**Given instruction:**
Return, unchanged, every line of the records below that includes the word "provided".

--- Given records ---

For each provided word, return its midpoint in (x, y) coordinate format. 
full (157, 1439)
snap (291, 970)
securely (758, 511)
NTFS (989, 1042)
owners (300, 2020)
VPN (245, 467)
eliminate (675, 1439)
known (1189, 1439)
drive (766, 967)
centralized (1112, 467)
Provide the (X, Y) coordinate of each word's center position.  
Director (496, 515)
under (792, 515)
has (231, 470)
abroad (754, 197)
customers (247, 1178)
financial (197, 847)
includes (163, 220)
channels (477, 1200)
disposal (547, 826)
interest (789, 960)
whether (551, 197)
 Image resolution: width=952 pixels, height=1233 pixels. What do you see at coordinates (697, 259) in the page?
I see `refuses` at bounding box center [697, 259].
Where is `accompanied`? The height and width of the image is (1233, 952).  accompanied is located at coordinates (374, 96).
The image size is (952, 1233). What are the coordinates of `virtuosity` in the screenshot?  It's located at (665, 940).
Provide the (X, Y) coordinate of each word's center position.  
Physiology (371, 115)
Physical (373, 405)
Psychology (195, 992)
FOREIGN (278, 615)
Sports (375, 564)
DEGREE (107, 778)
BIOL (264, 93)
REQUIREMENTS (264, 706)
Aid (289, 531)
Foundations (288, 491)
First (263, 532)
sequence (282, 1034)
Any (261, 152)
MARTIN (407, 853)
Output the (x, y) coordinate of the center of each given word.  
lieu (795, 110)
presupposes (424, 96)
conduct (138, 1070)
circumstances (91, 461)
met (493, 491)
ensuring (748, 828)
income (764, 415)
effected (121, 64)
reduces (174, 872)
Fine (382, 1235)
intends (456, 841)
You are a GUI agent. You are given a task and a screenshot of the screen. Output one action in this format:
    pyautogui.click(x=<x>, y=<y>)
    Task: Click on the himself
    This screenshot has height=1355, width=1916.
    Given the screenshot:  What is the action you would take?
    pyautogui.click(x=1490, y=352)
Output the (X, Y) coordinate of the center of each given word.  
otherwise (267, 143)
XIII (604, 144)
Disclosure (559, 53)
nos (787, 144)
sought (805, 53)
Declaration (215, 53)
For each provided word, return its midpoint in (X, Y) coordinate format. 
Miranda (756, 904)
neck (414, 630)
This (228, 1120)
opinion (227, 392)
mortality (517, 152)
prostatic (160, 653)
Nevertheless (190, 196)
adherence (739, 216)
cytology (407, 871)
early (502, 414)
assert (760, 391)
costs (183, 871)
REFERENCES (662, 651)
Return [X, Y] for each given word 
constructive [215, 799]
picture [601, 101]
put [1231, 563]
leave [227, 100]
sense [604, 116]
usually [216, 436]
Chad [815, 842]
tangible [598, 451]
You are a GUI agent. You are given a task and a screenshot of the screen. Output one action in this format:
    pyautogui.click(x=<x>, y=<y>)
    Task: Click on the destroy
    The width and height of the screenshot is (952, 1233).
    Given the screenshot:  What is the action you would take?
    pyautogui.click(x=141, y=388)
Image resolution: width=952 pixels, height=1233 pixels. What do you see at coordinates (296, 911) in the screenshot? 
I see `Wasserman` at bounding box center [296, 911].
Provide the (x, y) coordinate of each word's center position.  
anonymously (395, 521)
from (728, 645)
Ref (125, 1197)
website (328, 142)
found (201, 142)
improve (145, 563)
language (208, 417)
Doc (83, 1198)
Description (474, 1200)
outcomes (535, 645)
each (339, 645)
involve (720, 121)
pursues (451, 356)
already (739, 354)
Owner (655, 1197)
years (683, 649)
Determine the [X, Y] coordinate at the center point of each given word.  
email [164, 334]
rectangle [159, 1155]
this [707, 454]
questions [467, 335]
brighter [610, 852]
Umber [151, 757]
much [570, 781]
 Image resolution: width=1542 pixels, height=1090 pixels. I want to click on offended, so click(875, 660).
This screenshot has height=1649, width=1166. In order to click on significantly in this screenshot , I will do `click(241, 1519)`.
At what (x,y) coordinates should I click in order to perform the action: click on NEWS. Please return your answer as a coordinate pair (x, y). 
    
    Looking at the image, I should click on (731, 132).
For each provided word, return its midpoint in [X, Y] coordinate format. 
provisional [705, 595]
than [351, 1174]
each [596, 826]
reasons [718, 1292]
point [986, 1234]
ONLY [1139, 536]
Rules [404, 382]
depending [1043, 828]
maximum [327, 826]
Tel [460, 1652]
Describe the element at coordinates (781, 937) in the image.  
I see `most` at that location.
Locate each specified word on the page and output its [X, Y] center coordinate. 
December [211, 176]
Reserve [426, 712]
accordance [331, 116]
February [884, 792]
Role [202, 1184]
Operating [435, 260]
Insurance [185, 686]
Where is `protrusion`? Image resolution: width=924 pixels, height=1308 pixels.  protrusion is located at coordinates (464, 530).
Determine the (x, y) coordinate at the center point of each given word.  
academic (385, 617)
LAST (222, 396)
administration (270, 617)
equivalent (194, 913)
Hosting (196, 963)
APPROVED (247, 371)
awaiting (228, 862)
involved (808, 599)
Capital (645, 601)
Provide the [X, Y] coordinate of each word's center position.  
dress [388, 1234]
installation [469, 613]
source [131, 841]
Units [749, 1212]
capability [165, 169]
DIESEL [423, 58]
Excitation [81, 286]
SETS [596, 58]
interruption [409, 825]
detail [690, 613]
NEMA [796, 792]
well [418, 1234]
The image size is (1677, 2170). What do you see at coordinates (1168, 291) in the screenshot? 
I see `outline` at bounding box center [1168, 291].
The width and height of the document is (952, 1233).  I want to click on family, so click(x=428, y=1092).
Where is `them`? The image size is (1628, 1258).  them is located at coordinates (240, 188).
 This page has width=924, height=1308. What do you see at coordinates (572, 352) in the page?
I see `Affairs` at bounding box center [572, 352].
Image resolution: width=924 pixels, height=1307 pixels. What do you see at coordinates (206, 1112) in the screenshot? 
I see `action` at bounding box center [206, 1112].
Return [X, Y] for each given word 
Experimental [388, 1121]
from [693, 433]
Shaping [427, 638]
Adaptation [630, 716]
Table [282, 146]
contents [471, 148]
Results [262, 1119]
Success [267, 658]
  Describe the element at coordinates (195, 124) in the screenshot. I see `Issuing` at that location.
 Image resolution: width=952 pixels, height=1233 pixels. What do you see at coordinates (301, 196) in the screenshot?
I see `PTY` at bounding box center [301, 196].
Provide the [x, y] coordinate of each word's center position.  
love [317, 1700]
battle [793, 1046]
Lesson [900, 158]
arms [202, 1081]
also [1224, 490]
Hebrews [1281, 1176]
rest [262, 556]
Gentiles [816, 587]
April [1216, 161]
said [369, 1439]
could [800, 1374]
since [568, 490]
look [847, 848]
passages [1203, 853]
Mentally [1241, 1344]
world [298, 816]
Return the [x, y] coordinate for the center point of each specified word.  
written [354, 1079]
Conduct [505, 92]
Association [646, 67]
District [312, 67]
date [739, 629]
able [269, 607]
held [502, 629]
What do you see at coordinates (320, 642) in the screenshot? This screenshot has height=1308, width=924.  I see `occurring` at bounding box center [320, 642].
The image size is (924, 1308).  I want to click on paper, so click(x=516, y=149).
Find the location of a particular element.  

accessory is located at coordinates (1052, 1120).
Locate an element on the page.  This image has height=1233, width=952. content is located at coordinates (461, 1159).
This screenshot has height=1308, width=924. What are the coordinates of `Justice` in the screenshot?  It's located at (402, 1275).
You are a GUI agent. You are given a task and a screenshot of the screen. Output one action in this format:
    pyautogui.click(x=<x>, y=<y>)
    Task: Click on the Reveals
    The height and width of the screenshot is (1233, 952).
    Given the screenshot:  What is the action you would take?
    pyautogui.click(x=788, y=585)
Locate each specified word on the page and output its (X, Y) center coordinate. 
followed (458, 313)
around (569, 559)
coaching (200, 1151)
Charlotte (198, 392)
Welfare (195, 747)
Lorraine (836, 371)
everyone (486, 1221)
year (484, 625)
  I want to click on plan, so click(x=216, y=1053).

---

**Response below:**
For each provided word, return its midpoint in (x, y) coordinate format. 
For each provided word, return its midpoint in (X, Y) coordinate format. 
For each provided word, return its midpoint in [X, Y] coordinate format. 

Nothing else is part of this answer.